# How long to ferment dry?



## Mschooley53 (Jan 17, 2017)

I am making my first batch of Skeeter Pee and racked to my secondary on Sunday with my SG at 1.002. There is a fair amount of foam and I'm still getting burping in my airlock about one bubble a second. 

How long does it normally take to get it to ferment dry in the secondary?


----------



## prowlin4reds (Jan 25, 2017)

I started mine current batch on 1/10/17 it took nine days to even start fermenting. I got antsy and pitched the yeast twice. It's actually 2 batches, measured the gravity and #1 read .990 and has stopped bubbling. #2 is at .992 and still bubbling once every second or so. Looks like I'll be racking and finishing it up this weekend. I'm pretty happy about that, my friends love this stuff.


----------



## Bodenski (Jan 25, 2017)

Mschooley53 said:


> How long does it normally take to get it to ferment dry in the secondary?

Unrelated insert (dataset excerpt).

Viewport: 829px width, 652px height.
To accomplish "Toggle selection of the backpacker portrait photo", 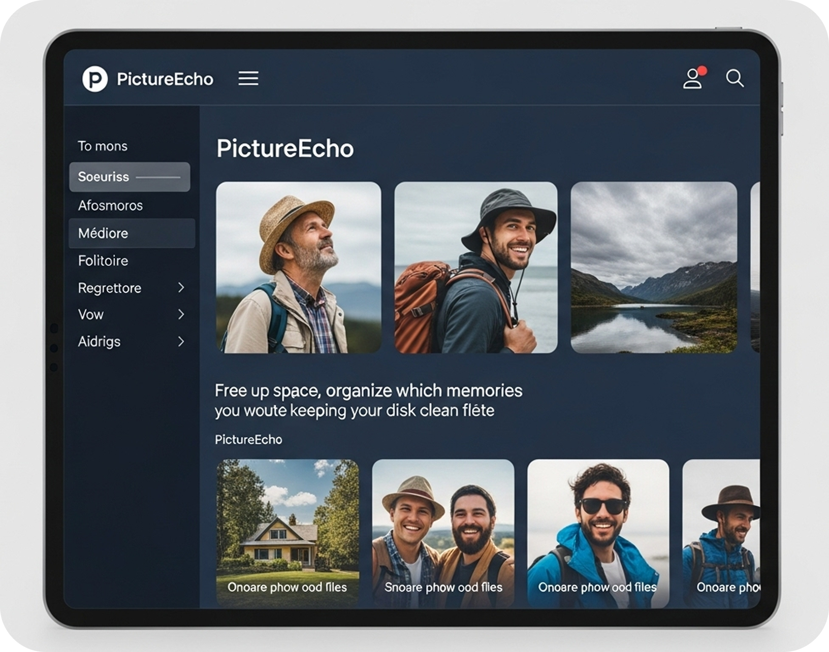I will (475, 268).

Depends on temp a fair bit I think as well. My basement is 62 degrees and stuff seems to take a while to finish up down there. I'm just not allowed to keep stuff up in my kitchen for more than a few days


----------



## Floandgary (Jan 25, 2017)

Mschooley53 said:


> I am making my first batch of Skeeter Pee and racked to my secondary on Sunday with my SG at 1.002. There is a fair amount of foam and I'm still getting burping in my airlock about one bubble a second.
> 
> How long does it normally take to get it to ferment dry in the secondary?


Until your hydrometer says .990-.992  Of course temperature might be the major player in the timeline.


----------